● **Goal of the exercise**: Extract the rows starting with the first one and going on through the row with "[x=1222, y=543]", both included, and reproduce them verbatim.

----- Input rows -----

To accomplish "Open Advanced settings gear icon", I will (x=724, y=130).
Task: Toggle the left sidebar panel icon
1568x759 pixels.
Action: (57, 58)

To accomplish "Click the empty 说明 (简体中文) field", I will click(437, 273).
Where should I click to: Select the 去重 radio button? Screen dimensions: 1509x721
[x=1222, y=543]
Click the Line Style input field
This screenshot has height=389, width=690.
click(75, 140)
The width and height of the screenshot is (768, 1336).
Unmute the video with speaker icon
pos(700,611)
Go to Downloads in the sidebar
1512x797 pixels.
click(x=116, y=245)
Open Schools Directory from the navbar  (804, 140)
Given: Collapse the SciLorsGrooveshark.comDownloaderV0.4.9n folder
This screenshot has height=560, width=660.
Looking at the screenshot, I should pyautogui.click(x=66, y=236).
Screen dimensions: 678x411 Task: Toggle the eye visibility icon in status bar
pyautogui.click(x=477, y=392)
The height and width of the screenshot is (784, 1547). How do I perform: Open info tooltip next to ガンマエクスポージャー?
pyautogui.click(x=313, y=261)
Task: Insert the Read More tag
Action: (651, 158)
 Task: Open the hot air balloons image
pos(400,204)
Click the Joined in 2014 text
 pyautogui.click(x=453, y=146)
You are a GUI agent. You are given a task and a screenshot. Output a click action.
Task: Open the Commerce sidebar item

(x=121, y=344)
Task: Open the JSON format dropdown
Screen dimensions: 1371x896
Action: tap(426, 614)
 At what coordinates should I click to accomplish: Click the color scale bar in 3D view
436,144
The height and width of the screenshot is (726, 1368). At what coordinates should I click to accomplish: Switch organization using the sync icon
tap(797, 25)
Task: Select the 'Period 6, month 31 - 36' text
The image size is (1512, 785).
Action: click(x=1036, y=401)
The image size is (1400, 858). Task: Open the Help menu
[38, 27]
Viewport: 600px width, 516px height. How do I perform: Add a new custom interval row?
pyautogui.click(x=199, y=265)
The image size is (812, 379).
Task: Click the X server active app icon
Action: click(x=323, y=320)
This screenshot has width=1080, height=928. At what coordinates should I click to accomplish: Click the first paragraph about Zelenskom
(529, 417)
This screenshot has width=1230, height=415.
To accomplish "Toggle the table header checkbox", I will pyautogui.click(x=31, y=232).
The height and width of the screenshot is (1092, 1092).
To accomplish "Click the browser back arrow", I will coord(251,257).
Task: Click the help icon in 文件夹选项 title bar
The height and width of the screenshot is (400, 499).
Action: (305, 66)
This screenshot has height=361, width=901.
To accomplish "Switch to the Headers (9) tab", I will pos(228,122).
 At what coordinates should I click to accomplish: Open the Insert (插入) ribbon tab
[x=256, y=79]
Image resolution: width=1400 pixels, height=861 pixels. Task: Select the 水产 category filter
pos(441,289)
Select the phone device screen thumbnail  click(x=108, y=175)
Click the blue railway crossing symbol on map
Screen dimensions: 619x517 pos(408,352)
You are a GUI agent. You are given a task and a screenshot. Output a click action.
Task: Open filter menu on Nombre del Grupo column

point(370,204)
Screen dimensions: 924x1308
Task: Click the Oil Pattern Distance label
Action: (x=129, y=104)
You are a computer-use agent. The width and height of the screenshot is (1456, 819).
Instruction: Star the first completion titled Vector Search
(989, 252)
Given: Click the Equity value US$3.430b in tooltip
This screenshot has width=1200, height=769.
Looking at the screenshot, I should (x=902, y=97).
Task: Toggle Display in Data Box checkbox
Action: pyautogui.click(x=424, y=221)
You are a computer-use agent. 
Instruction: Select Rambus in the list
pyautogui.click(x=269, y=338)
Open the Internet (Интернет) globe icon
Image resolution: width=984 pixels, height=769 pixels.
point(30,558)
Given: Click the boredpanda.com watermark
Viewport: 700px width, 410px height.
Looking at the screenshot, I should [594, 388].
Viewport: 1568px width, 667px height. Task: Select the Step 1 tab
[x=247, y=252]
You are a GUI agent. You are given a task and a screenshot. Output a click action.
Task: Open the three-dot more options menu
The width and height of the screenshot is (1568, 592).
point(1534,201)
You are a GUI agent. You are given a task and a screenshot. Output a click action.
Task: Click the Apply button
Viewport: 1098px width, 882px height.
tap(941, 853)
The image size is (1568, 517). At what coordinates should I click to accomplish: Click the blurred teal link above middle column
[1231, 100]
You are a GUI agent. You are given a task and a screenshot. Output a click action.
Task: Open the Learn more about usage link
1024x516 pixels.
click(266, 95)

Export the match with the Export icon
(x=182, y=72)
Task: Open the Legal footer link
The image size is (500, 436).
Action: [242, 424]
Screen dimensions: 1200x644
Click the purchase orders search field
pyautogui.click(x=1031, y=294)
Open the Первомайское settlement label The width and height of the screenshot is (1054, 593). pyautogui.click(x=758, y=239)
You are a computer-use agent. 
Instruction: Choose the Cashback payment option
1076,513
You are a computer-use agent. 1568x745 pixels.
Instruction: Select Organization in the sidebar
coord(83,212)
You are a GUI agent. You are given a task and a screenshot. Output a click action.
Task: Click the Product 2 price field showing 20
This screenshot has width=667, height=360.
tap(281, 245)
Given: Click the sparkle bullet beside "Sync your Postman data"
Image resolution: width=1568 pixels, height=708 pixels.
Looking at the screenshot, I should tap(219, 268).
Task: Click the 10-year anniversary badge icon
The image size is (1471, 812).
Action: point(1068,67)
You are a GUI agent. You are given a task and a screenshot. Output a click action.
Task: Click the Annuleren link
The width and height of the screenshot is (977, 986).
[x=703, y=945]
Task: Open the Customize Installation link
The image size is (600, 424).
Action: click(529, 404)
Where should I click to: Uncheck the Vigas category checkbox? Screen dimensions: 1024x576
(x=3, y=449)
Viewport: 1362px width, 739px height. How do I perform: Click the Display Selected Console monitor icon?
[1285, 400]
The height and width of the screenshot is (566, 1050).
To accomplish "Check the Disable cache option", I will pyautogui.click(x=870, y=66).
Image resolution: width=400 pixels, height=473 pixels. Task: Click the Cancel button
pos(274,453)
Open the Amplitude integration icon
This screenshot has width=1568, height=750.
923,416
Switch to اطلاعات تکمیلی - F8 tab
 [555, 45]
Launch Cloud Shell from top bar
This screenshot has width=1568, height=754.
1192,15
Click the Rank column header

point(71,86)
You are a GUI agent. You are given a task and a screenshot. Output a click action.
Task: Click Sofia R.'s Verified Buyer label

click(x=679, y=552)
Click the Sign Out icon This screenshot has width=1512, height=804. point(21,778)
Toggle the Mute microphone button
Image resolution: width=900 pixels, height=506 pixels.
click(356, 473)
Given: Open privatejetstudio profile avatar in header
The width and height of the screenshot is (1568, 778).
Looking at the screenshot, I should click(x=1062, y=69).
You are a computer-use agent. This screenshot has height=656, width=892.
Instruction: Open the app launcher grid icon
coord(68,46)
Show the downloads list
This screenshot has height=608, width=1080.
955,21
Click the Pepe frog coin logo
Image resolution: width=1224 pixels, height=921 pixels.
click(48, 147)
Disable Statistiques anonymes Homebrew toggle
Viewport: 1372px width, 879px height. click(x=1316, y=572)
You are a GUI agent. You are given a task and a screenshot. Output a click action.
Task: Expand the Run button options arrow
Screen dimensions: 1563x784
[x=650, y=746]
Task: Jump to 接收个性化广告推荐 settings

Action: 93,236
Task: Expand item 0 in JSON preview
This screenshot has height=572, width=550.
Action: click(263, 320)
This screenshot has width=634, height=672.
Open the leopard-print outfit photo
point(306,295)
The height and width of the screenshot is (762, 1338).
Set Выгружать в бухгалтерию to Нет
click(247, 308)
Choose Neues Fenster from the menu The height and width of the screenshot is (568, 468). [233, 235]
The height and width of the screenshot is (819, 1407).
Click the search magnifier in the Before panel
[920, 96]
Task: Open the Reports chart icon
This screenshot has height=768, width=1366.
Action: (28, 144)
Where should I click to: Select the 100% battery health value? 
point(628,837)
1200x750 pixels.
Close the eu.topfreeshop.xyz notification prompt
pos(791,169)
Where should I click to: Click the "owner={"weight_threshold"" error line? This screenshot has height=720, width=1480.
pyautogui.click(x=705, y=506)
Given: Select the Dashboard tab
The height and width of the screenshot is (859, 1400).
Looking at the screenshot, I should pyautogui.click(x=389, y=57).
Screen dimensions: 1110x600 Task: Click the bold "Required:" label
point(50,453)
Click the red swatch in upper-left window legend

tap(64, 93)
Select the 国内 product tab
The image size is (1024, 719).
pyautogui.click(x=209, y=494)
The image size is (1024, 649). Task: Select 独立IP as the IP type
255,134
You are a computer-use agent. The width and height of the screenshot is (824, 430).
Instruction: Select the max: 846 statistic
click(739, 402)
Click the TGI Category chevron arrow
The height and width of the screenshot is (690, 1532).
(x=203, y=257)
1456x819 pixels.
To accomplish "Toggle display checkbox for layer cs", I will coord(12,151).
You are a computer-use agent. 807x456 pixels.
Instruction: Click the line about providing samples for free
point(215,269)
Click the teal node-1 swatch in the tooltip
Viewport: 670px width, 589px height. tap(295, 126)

-----

● **Output for this task**:
To accomplish "Open Advanced settings gear icon", I will (x=724, y=130).
Task: Toggle the left sidebar panel icon
1568x759 pixels.
Action: (57, 58)

To accomplish "Click the empty 说明 (简体中文) field", I will click(437, 273).
Where should I click to: Select the 去重 radio button? Screen dimensions: 1509x721
[x=1222, y=543]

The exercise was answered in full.